Contact Us
News

Moody's Analytics: 84% Of Office Loans Maturing Could Have Trouble Refinancing

Placeholder
The Seagram Building in Midtown Manhattan

The vast majority of the office CMBS loans that come due this year will have problems at refinancing, according to a new study, as questions over asset values in a heightened-rate environment continue to plague the industry.

A total of $7.8B worth of fixed-rate CMBS loans on offices will mature this year, and Moody’s Analytics data suggests about 84% of them will face challenges when their borrowers seek to refinance, Commercial Observer reports.

“Ultimately, not all of these loans that are in this 84% will default or be liquidated,” Kevin Fagan, the head of CRE economic analysis at Moody’s Analytics, said during the firm's first-quarter economic discussion. “Some owners will find new equity to save quality assets, and some borrowers will get extensions and workouts as we work through this down cycle … but we certainly expect the maturity wave of offices to add some pricing clarity on how offices that have to be forced-sold into the market will be priced by opportunistic investors." 

Last week, the largest maturing CMBS office loan that was set to mature in New York City this year, a nearly $1B loan on RFR's Seagram Building on Park Avenue, was able to secure a multiyear extension. RFR had been seeking a $1.1B refinancing package, but its inability to find a deal, necessitating an extension, reflects the challenges for borrowers with debt maturing this year.

Office vacancy across the country hit 19% in Q1, per Moody's, which is an almost 30-year high. Moody’s predicts office values will drop by 25%, a downward trend that will continue through the rest of the year, per CO.

“This is a period which is not unlike the mall space five years ago,” Trepp Senior Managing Director Manus Clancy said on Bisnow's podcast this week. “In many ways, I think the outcomes will be quite similar.

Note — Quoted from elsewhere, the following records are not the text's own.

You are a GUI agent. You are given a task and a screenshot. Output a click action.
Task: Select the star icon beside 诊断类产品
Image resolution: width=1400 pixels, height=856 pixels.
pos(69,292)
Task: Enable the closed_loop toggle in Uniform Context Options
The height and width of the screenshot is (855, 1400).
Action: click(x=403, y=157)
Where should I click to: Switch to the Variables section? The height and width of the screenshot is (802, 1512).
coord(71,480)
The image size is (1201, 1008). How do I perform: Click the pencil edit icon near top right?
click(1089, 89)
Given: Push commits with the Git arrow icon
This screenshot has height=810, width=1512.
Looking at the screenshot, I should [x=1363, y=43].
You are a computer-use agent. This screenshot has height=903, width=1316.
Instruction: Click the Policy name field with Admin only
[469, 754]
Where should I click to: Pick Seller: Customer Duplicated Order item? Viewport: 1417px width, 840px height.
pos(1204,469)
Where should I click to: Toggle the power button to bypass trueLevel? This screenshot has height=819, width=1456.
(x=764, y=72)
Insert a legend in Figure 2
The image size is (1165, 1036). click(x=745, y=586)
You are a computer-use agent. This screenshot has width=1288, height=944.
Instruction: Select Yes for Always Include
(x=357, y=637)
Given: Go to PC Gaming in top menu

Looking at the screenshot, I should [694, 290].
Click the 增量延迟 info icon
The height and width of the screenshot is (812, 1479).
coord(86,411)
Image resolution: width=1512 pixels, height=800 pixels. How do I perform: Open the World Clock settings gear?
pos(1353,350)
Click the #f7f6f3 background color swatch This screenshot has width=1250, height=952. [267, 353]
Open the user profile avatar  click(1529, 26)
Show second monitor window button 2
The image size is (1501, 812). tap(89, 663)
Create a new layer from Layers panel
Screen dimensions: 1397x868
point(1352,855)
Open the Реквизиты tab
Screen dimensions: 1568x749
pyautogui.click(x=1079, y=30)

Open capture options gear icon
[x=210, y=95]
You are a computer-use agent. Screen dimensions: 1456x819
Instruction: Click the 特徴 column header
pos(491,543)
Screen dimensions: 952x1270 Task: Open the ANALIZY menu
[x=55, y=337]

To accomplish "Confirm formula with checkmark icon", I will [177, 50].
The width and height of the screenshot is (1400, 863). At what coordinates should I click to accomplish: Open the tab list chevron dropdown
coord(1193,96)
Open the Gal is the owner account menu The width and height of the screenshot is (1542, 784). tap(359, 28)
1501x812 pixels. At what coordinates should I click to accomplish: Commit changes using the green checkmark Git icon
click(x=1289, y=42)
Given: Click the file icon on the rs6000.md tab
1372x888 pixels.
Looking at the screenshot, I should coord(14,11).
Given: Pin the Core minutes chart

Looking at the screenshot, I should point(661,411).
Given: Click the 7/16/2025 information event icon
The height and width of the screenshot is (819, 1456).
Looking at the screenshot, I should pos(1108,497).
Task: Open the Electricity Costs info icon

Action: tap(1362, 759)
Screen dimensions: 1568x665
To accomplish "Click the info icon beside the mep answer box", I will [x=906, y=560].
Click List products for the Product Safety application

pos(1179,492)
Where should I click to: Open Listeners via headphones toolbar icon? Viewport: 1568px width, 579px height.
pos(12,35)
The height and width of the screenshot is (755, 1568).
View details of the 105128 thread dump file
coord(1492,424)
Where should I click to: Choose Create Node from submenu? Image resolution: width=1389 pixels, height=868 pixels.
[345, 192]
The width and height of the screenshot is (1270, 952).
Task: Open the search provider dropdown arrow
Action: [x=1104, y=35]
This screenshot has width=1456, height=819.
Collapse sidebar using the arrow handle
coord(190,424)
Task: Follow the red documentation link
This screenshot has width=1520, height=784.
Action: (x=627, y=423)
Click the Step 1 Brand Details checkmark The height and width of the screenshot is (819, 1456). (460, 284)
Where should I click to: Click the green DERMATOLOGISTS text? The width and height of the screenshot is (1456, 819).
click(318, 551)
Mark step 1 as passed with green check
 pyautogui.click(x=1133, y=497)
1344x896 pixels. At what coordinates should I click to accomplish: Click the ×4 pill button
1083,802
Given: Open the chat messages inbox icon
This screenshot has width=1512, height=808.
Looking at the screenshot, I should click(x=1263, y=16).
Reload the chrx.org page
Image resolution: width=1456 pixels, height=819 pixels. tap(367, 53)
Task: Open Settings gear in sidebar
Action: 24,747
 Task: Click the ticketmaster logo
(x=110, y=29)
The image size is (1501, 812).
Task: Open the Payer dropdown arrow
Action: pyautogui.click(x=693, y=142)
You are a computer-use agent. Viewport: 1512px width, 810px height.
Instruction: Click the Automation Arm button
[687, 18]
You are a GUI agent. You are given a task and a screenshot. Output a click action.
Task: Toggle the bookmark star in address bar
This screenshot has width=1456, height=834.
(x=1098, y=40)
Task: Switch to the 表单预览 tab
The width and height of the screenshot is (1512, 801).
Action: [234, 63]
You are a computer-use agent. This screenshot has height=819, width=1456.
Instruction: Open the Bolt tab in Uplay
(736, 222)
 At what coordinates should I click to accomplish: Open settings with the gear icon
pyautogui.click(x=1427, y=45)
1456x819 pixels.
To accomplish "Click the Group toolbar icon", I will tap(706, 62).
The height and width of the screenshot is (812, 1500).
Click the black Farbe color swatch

“The level of defaults will be significant, there will be properties valued at half today than they were 10 years ago, losses will be felt not only in the equity side but on the debt side. The one part of the equation that has yet to be really told yet is in 2018 to 2022, mall owners really dug in and fought to keep their properties. We don't know what the behavior of the office owner will be yet. That part of the story remains very fluid.”